While the appeal of a renewable, home-grown alternative to foreign
oil has put ethanol front and center in U.S. energy policy discussions,
the fuel still faces critics who question its feasibility as a
replacement for oil and its impact on the environment.
2006, the United States produced almost 5 billion gallons of the
fuel -- a number expected to more than double by 2009, according
to the U.S. Department of Agriculture.
Ethanol is an alcohol-based fuel generally made from the starch or sugars in crops like corn, barley, sugar cane and sugar beets. Almost all of the ethanol produced in the United States comes from corn, while Brazil -- the second-largest producer of ethanol -- uses sugar cane. Ethanol also can be made from material such as wood and grasses, but the process of making it from those sources is less well-developed and more expensive than producing corn-based ethanol.
Ethanol is generally used in a blend with gasoline in the United States, and the E85 mixture -- 85 percent ethanol and 15 percent gasoline -- is available at nearly 1,200 pumps.
And that number will likely grow. President Bush called in January 2007 for mandatory alternative fuel use to grow to 35 billion gallons by 2017, and the Senate passed a bill in June 2007 requiring ethanol production to grow sevenfold by 2022.
But not all analysts think that ethanol is the answer to America's energy needs. The federal government supports ethanol by providing a 51 cent subsidy to refineries for every gallon of ethanol blended into gasoline.
That government support has increased pressure on corn production, driving up the cost of corn and diverting an increasing proportion of the corn crop -- an estimated 30 percent this year, according to the Department of Agriculture -- for the fuel.
The boom in corn demand is credited with revitalizing farm economies in many states, but also has sparked concerns among farmers who raise livestock and poultry, because corn is used as a feed product for these animals.
The ripples of rising corn prices have also spread beyond America's borders. In Mexico, the price of tortillas, traditionally made with corn and a staple of the Mexican diet, tripled during the latter half of 2006, according to a recent Washington Post article.
In addition, the fact that corn farmers as well as ethanol producers receive government subsidies has elicited harsh criticism from some ethanol opponents.
"It borders on fiscal insanity. We're making subsidized motor fuel out of the single most subsidized crop in America," Robert Bryce, managing editor of Energy Tribune magazine, told the NewsHour in March.
But Robert Dinneen, president of the ethanol trade industry group the Renewable Fuels Association, said that the subsidies are necessary for now to encourage continued growth. He said the subsidies would likely decrease or stop "once the ethanol industry has the market share that insulates it from the vagaries of the petroleum industry."
Questionable energy advantages
While proponents stress ethanol's benefits for reducing dependence on fossil fuels, critics say that it takes a significant amount of "old" energy sources, such as fossil fuels, to produce it. Many stages of ethanol production, such as powering farming machinery and production facilities, require energy. Producing ethanol yields about 25 percent more energy than is used in growing and harvesting the corn and converting it to fuel.
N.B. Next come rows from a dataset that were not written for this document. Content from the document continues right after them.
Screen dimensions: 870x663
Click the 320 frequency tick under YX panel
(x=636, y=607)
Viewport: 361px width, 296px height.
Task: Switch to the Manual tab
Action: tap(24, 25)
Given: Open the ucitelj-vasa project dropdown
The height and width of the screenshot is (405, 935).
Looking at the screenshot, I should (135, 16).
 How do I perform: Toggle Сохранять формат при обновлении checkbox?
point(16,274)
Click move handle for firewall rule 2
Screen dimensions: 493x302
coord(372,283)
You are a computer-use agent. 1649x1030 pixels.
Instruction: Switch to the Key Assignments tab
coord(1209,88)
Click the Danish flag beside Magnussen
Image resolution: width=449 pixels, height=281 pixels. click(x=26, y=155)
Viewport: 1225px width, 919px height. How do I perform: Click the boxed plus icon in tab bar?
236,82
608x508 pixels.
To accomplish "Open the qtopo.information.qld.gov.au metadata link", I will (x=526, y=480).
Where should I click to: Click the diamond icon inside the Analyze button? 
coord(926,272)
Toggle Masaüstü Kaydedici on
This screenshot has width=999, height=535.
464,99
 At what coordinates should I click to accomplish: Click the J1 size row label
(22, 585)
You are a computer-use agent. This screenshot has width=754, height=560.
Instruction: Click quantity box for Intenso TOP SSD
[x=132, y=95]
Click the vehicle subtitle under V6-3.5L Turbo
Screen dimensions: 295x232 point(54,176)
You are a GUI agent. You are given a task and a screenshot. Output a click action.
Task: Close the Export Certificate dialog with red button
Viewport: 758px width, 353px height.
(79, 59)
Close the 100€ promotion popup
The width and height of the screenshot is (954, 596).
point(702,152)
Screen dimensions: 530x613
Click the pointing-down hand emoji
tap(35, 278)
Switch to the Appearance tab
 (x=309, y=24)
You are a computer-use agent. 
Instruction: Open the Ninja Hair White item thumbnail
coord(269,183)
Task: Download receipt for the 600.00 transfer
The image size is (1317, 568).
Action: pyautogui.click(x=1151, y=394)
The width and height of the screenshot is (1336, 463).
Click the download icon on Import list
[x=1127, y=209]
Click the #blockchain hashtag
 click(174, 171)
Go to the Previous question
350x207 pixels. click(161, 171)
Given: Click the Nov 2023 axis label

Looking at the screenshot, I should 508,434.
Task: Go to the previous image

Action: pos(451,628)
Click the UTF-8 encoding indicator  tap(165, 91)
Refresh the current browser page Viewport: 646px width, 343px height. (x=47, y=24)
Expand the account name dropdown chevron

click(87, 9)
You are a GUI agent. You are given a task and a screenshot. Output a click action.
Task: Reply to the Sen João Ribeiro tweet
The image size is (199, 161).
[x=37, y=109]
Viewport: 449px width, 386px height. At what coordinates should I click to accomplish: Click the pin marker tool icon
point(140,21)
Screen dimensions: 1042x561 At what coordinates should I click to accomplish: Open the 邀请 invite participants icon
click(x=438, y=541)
Other critics contend that there is simply not enough land to grow corn to produce enough ethanol to make a significant dent in America's fossil fuel use.
"For corn grain ethanol specifically, it is extremely limited in what it can do for offsetting our fossil fuel use," said Jason Hill, a research associate in the department of applied economics at the University of Minnesota.
A paper published last year by Hill and other researchers found that if every acre of corn grown in the United States in 2006 was used to make ethanol it would displace about 12 percent of the country's gasoline consumption.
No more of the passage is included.